Yesterday, thousands of teachers picketed a Hyatt hotel which had received $5.2 million in TIF subsidies chanting “give it back.” Speakers gave impassioned arguments against the use of TIF. The choice was not a coincidence: Penny Pritzker, a billionaire whose family owns the Hyatt chain, is also an appointee to the Chicago Board of Education.

Protestors contend that the TIF money used on the hotel would have been better spent on improving the education system. As one protestor commented, “I think it’s really important to bring awareness to the fact that, according to what I found out, $5.2 million has been given to developers [to build the Hyatt hotel]… That’s money that could have gone to classrooms, and computers, so many other things.”

Ultimately, all Illinoisans should also care about TIF in Chicago and elsewhere. The burden of school funding lost because of TIF property tax diversions is likely being made up for by all Illinois taxpayers.

Pritzker’s role on the board of education and Hyatt’s TIF funding are not the only reasons that labor is unhappy with Hyatt. A Unite Here campaign called Hyatt Hurts has been calling attention to what it alleges are unfair labor practices at the company and calling for a boycott.

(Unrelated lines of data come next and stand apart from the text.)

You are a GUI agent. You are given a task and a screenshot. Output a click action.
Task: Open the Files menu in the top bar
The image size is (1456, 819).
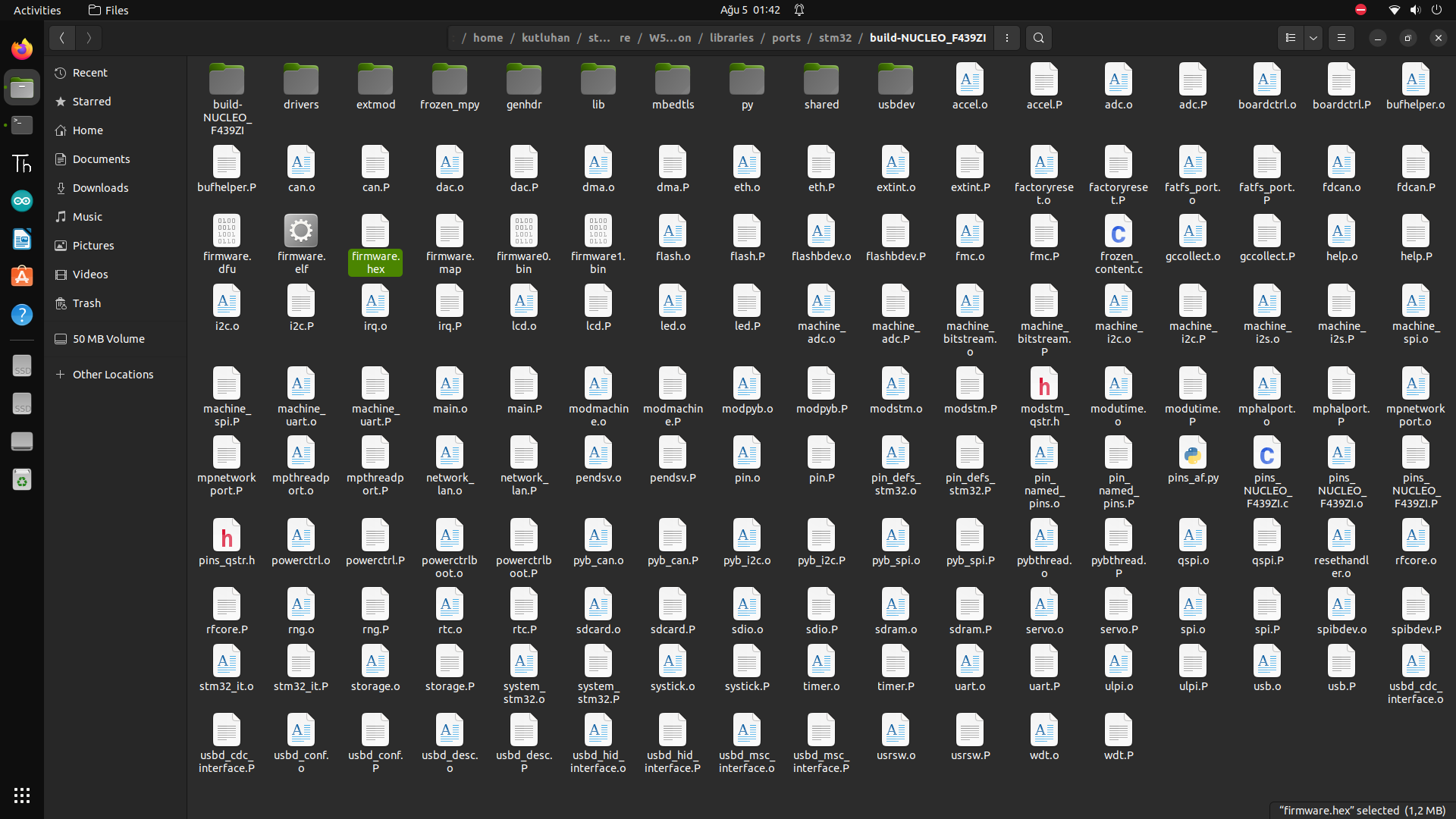[108, 10]
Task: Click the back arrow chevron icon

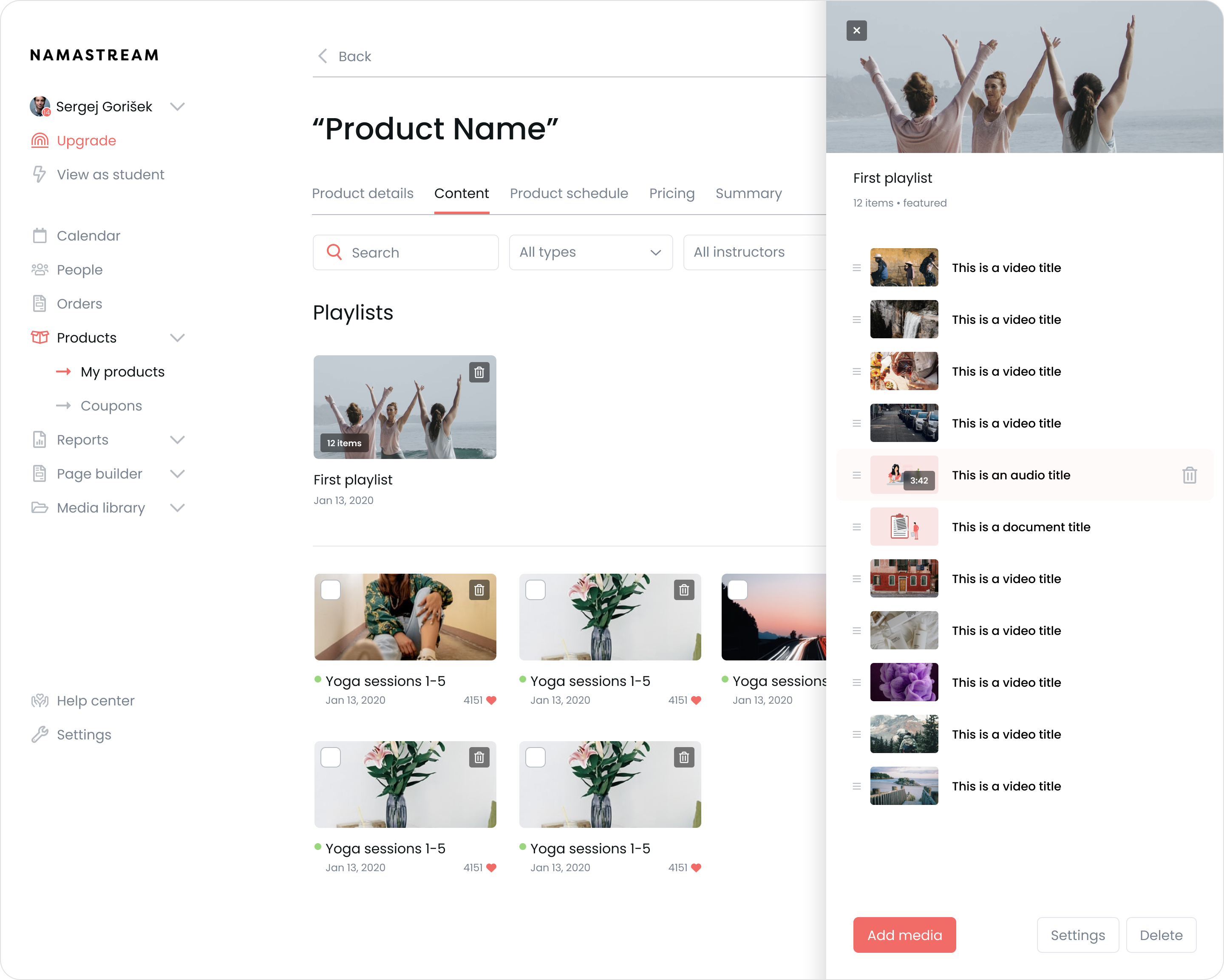Action: (x=323, y=56)
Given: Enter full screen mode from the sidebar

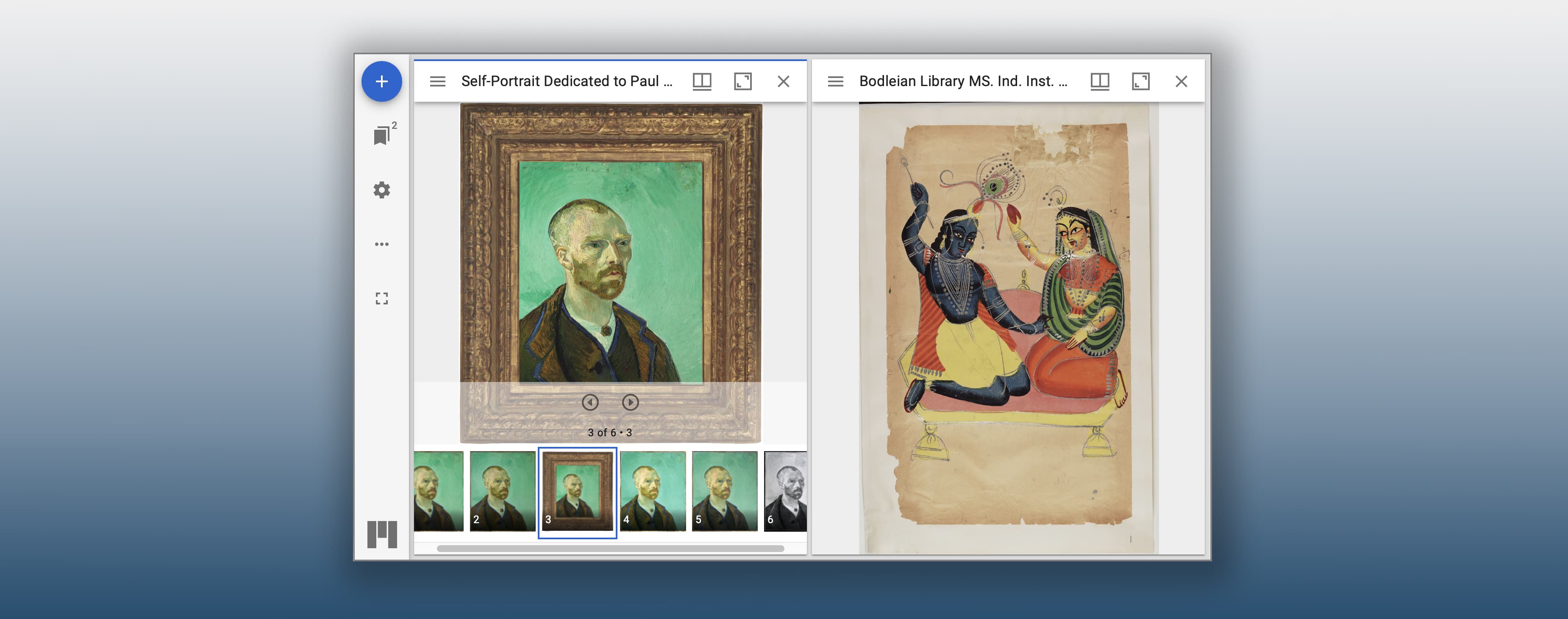Looking at the screenshot, I should 382,298.
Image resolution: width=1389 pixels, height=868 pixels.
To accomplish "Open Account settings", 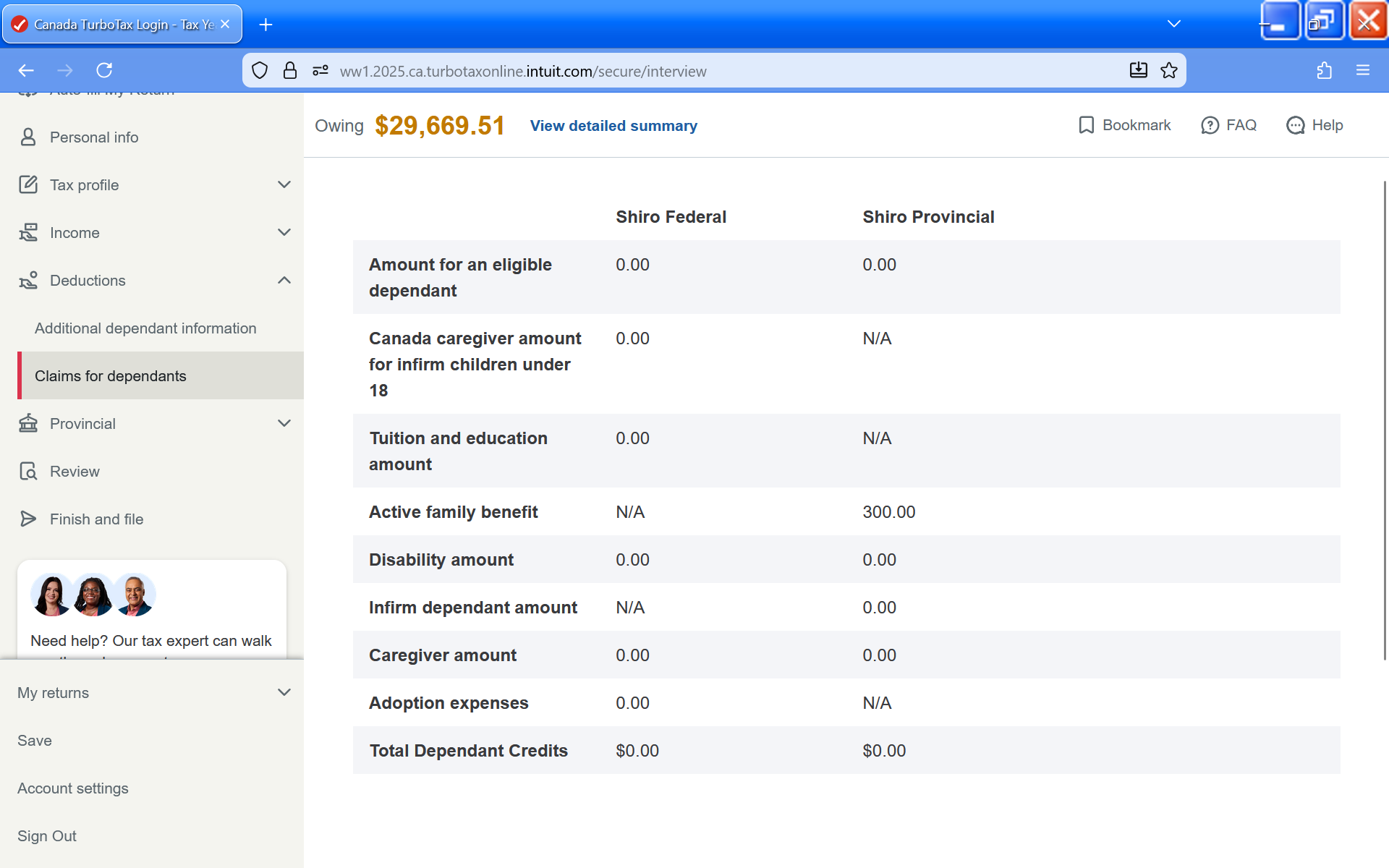I will [x=73, y=788].
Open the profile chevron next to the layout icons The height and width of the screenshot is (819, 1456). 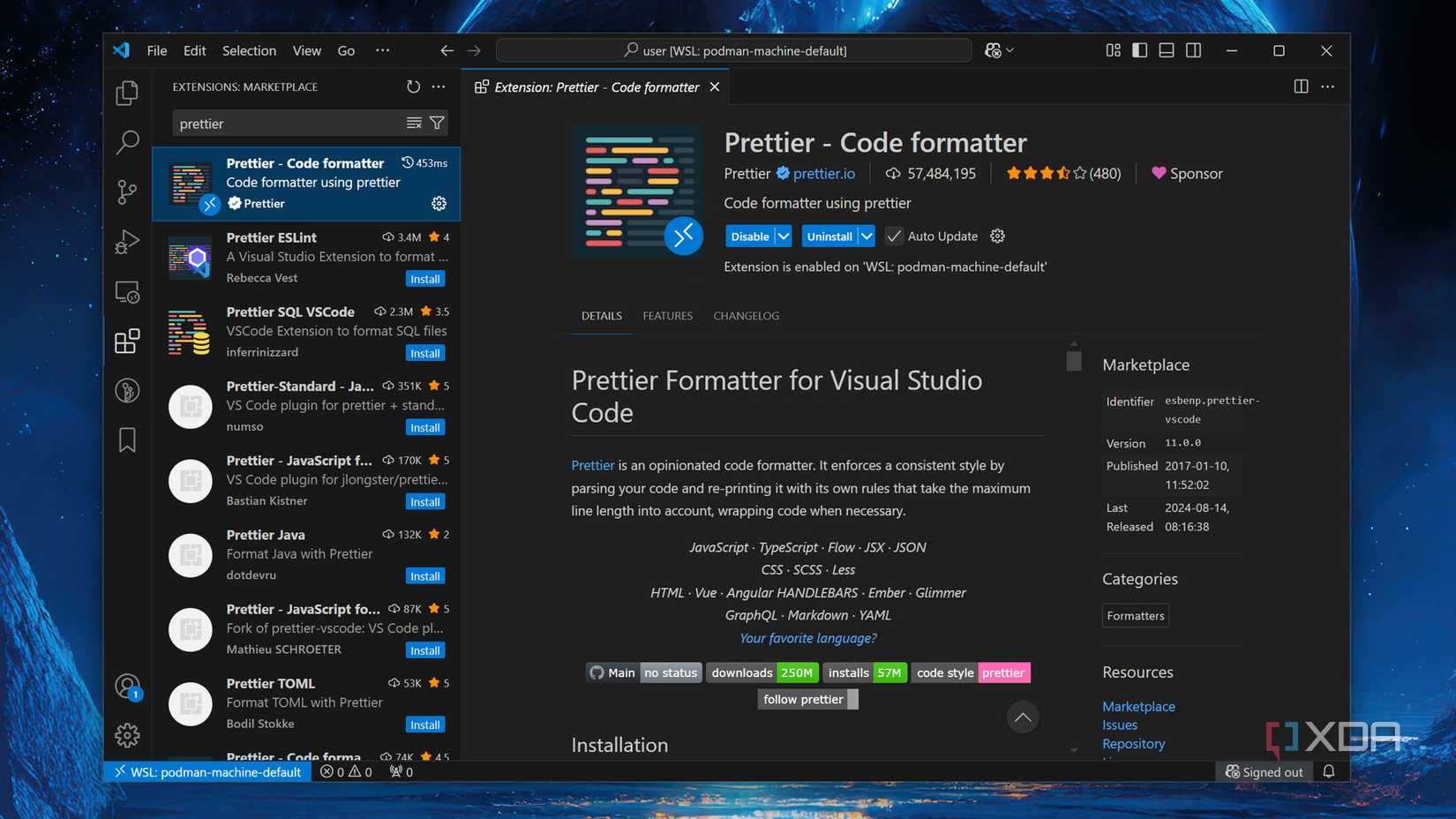click(1009, 50)
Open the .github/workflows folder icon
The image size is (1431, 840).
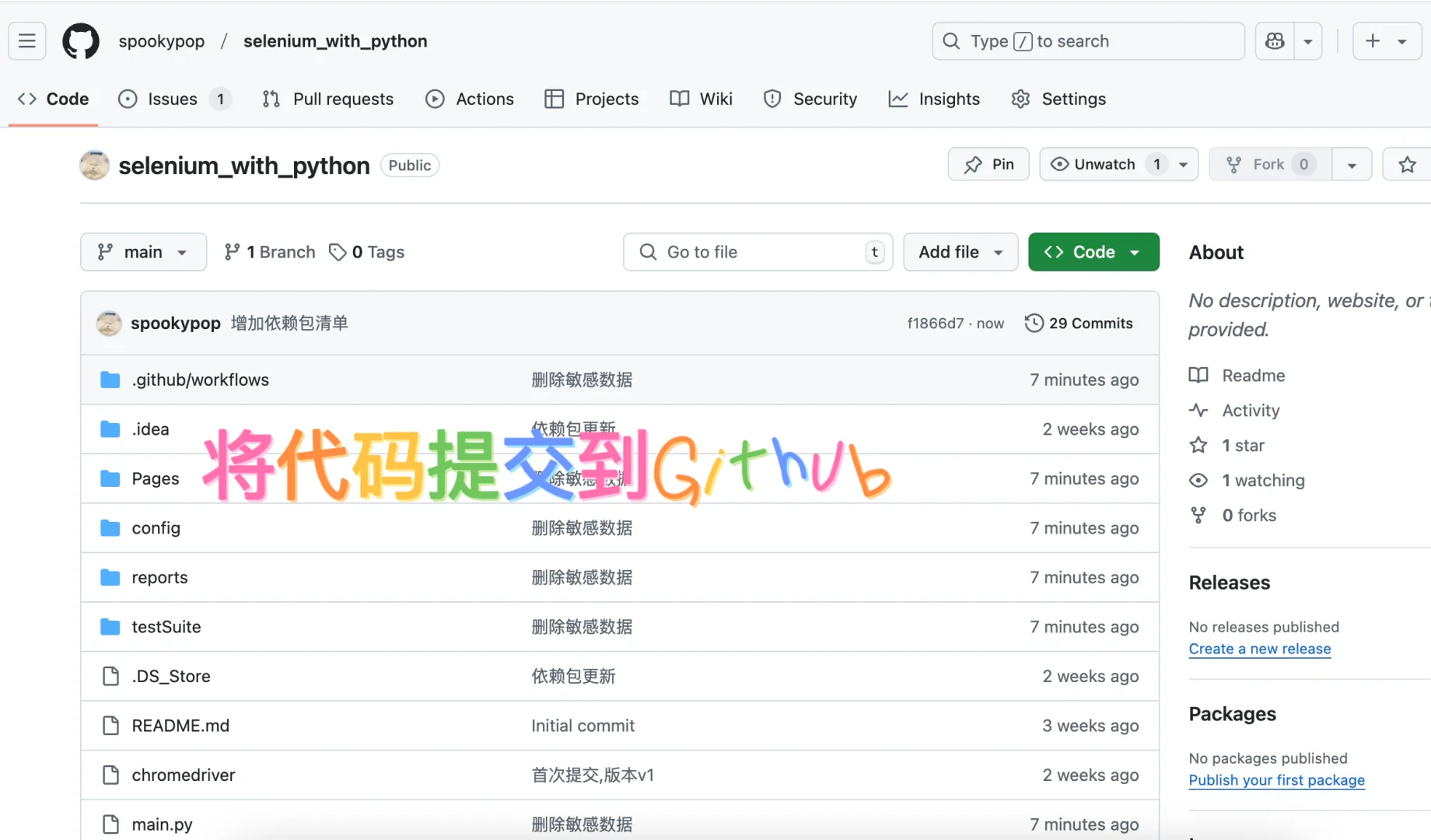click(x=110, y=380)
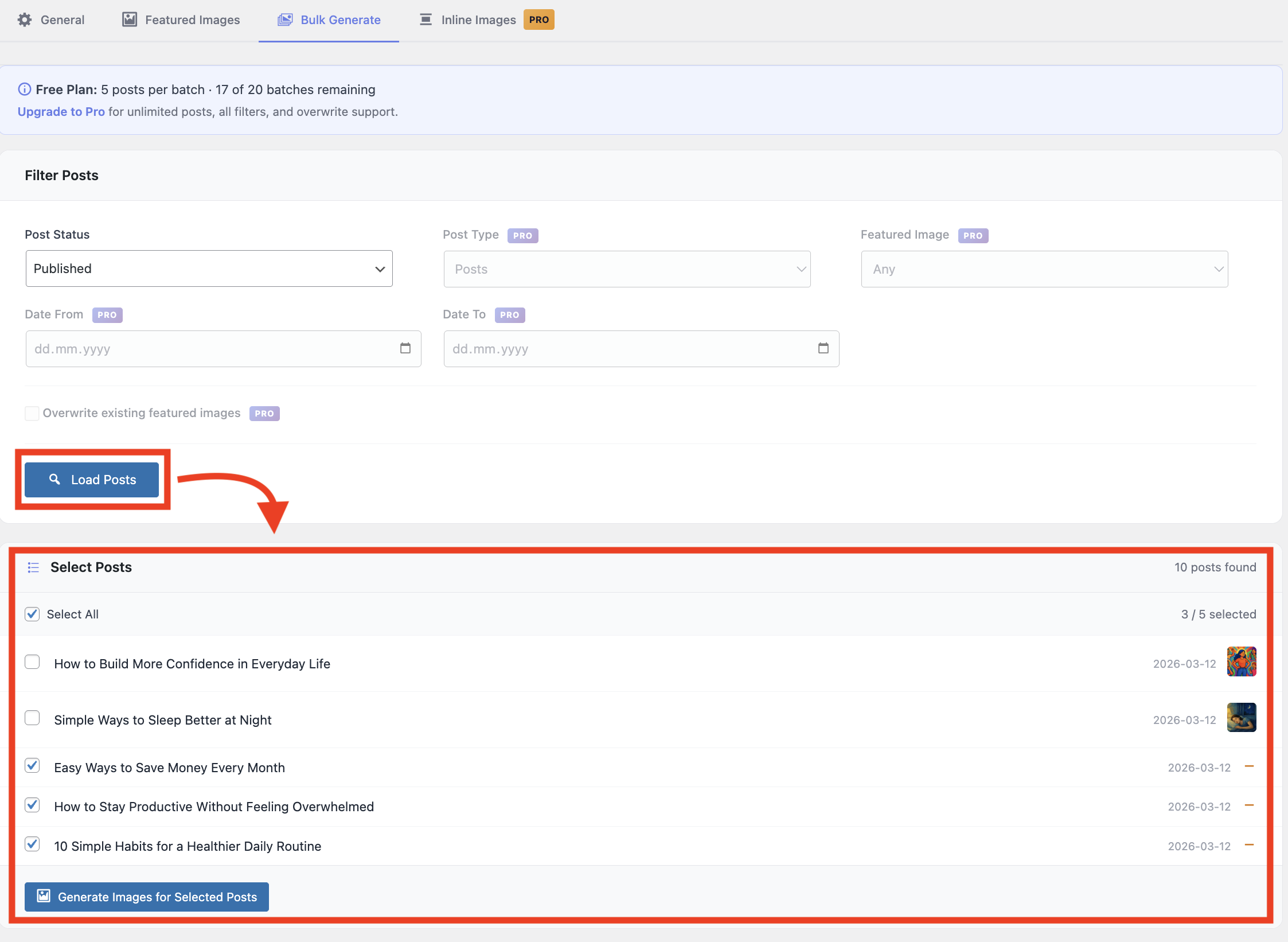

We hope investigative journalists everywhere take notice: TIF has caused serious budgetary harm in Chicago and deserves more serious scrutiny in every school district.

Abatements and TIF: Worse Than Ever for Schools

June 22, 2012

A study just released by the Census Bureau helps explain why property tax abatements and TIF are growing issues for people who care about public education.

For the first time in 16 years, it reports, local funding (65 percent of which comes from property taxes) provided the greatest share of school funding. That reverses a long-term trend in which state funding has become a larger share of the pie (with federal support accounting for only a small share).

But with states balancing their budgets in part by slashing aid to school boards and other local government bodies, local revenue matters more than ever.

That’s why costly long-term property tax abatements, routinely granted to large companies in the name of economic development, hurt schools more than ever. The same can be said for tax increment financing (TIF) districts, which can divert huge sums of property taxes (and sometimes others) for decades.

And that is bad news for real economic development that benefits all employers currently in a community. Schools also matter a lot for expansion and attraction. Because when an employer considers relocating to an area (and moving key personnel), the first thing those key employees want to know is: how good are the schools?  And the HR director wants to know: we will be able to hire well-educated new-hires? And they will also ask: has school quality been supporting strong home values?

Now more than ever, protecting the local property tax base from costly and unfair abatements and TIF matters for long-term economic development and a sound business climate.